Conduire à sa perte

Jean-Nicolas Paul, éditions Tête première, 2024, 107 pages.
Alexandre a fui la scène en voiture. Chaque camion qu’il croise pourrait être une porte de sortie. Qu’a-t-il fait?
« Dans le temps de mes grands-parents, les rôles étaient prédéterminés : le gars fait ceci et la femme fait cela. Ma grand-mère n’en voulait pas à mon grand-père d’être obligée de laver la vaisselle, et mon grand-père ne reprochait pas à ma grand-mère de payer pour elle. Mais au 21e siècle, Julie et moi devons négocier pour savoir qui fait le ménage de la salle de bain et qui vide le lave-vaisselle et qui paye pour ceci et qui paye pour cela et ça n’en finit plus de négocier dans le couple, ça rend les choses horriblement compliquées. Surtout qu’elle est avocate, elle finit toujours par m’avoir.
(Conduire à sa perte, p.55) »
Oh là là! Je ne sais pas quoi penser de ce livre.
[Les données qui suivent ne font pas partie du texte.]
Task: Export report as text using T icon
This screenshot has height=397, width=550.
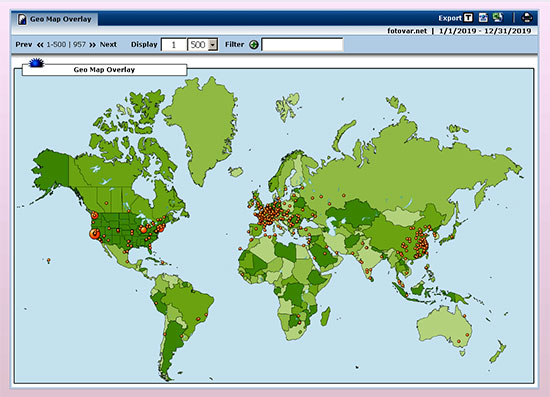Action: coord(468,18)
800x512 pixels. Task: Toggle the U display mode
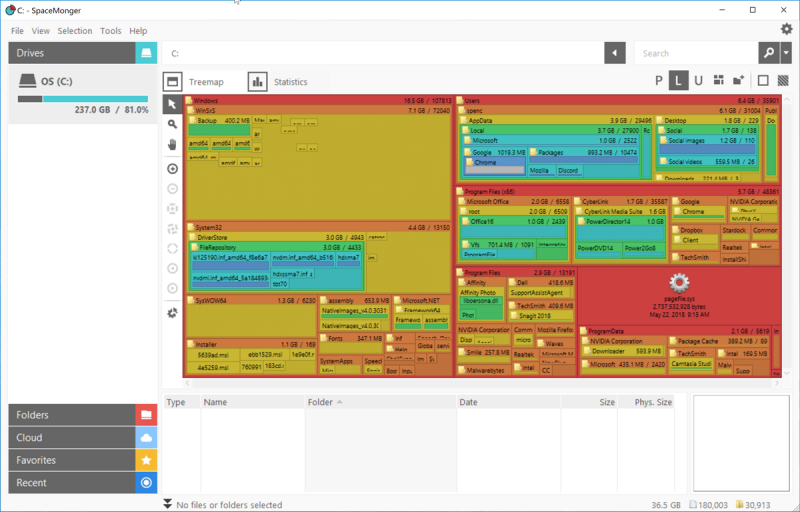(x=699, y=81)
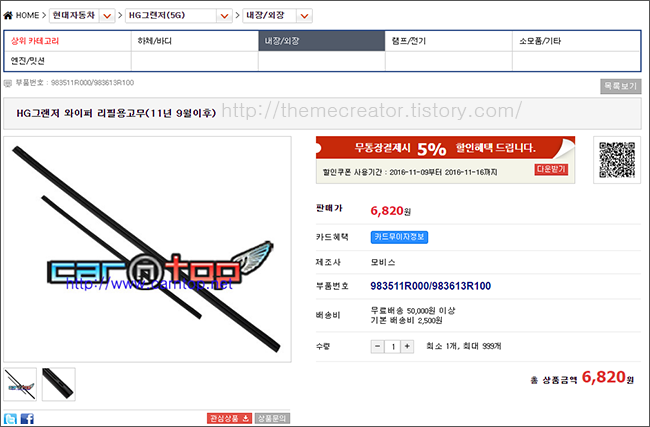Viewport: 650px width, 427px height.
Task: Click the 목록보기 list button
Action: [x=621, y=86]
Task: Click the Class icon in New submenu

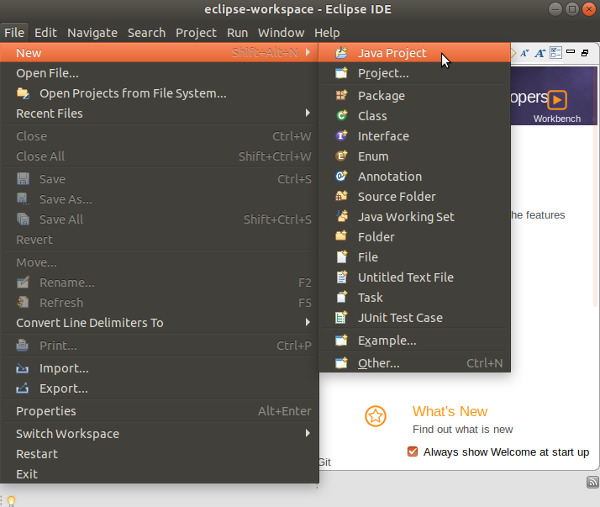Action: [341, 116]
C’est un pari audacieux qu’a pris la maison d’éditions en se lançant avec ce titre, particulièrement avec les nombreux féminicides qui font la une des journaux. J’ai ressenti un malaise pendant une grande partie de ma lecture.
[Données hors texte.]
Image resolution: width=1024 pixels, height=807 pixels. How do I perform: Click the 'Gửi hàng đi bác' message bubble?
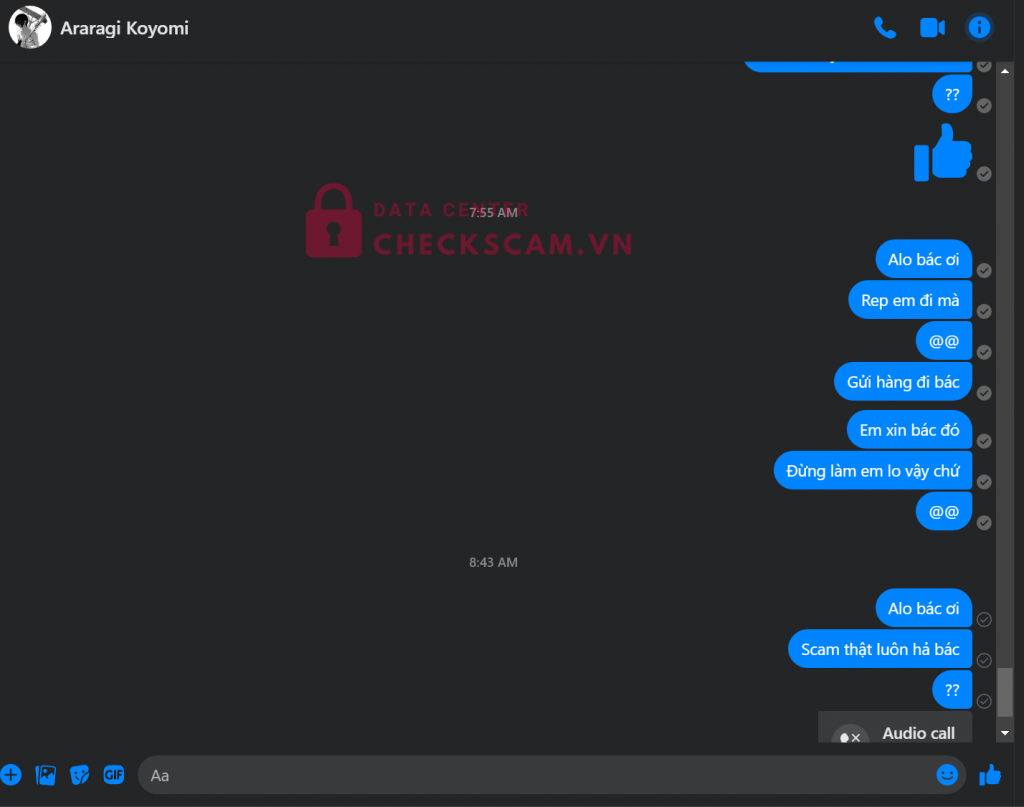click(903, 382)
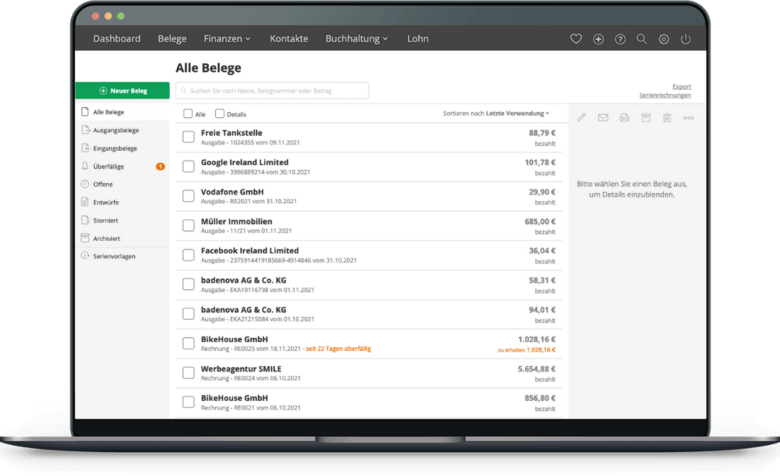Click the printer icon
This screenshot has height=476, width=780.
click(624, 118)
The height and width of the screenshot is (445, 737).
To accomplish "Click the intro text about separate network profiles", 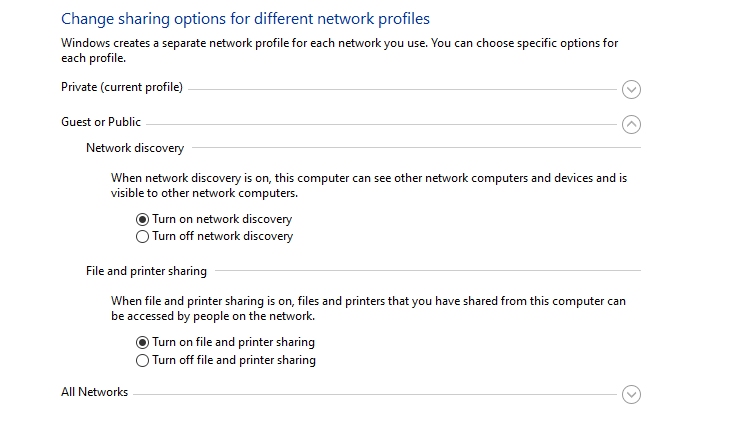I will 340,50.
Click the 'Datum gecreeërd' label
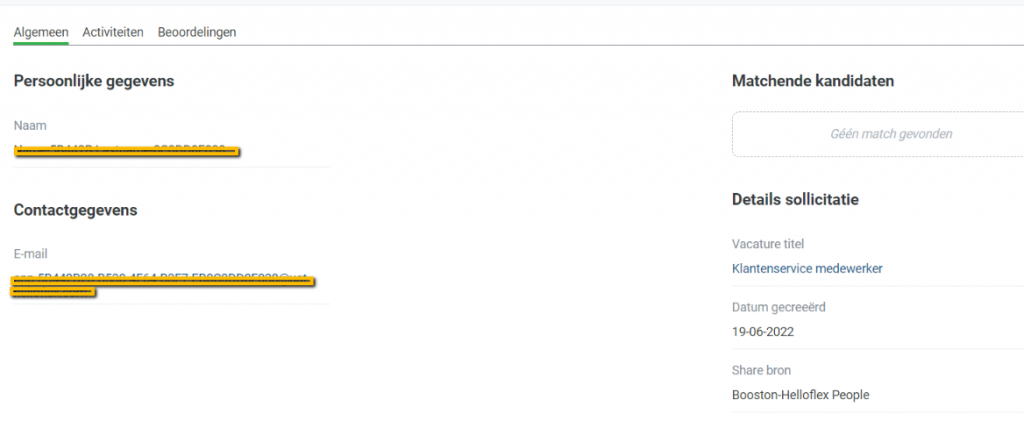This screenshot has height=421, width=1024. 779,307
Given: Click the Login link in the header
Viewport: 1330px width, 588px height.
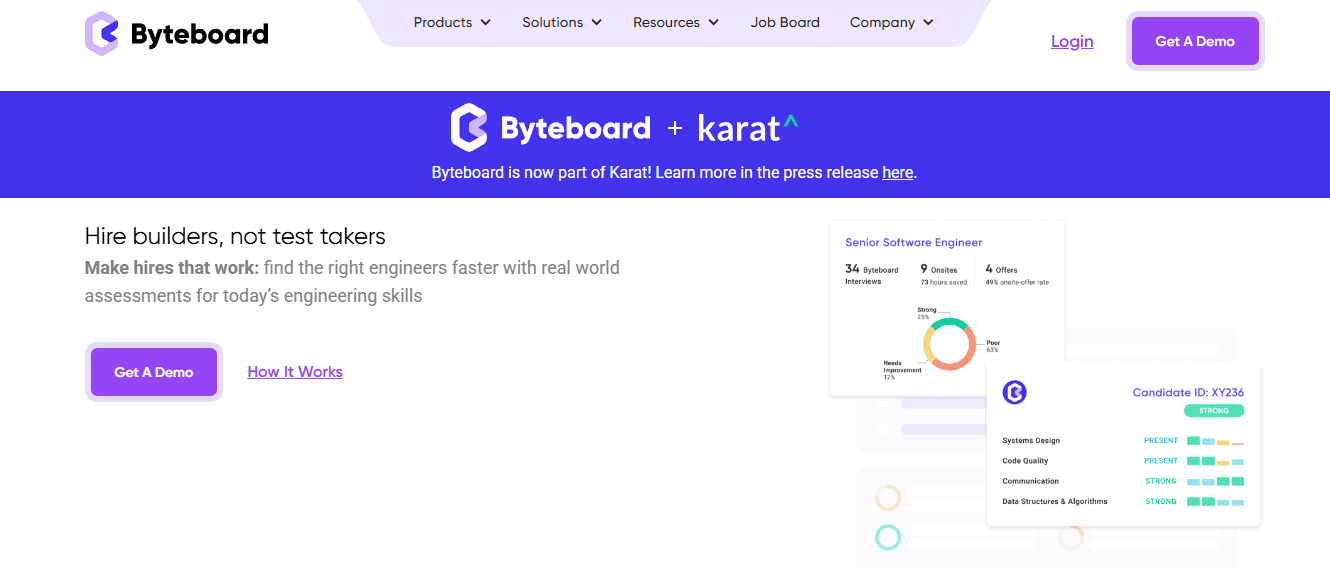Looking at the screenshot, I should click(1071, 41).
On comprend rapidement, dès la première page du roman, que le narrateur a commis l’irréparable auprès de sa conjointe. On embarque alors dans un énorme monologue intérieur sur ses regrets, ses explications, ses tentatives de se convaincre (et de nous convaincre) que c’était légitime. En tant que femme qui lit les mots d’un homme laissant la parole à un homme responsable d’un féminicide, je dois admettre que c’est dérangeant.
L’histoire prend diverses tangentes quant à la relation entre Alexandre et sa conjointe. Notre vision de ces deux personnages change donc au fil de l’histoire selon le narrateur, puisqu’à la fin du récit, la parole est donnée à ladite conjointe. On peut alors comprendre qu’il y a toujours deux côtés à une médaille, que nos sentiments teintent bien souvent notre vision d’une même situation ou d’une même relation.
Cela dit, j’ai tout de même conclu ma lecture en me demandant si l’objectif de ce roman, qui était de faire une description phénoménologique (objective) de la violence conjugale, est réussi.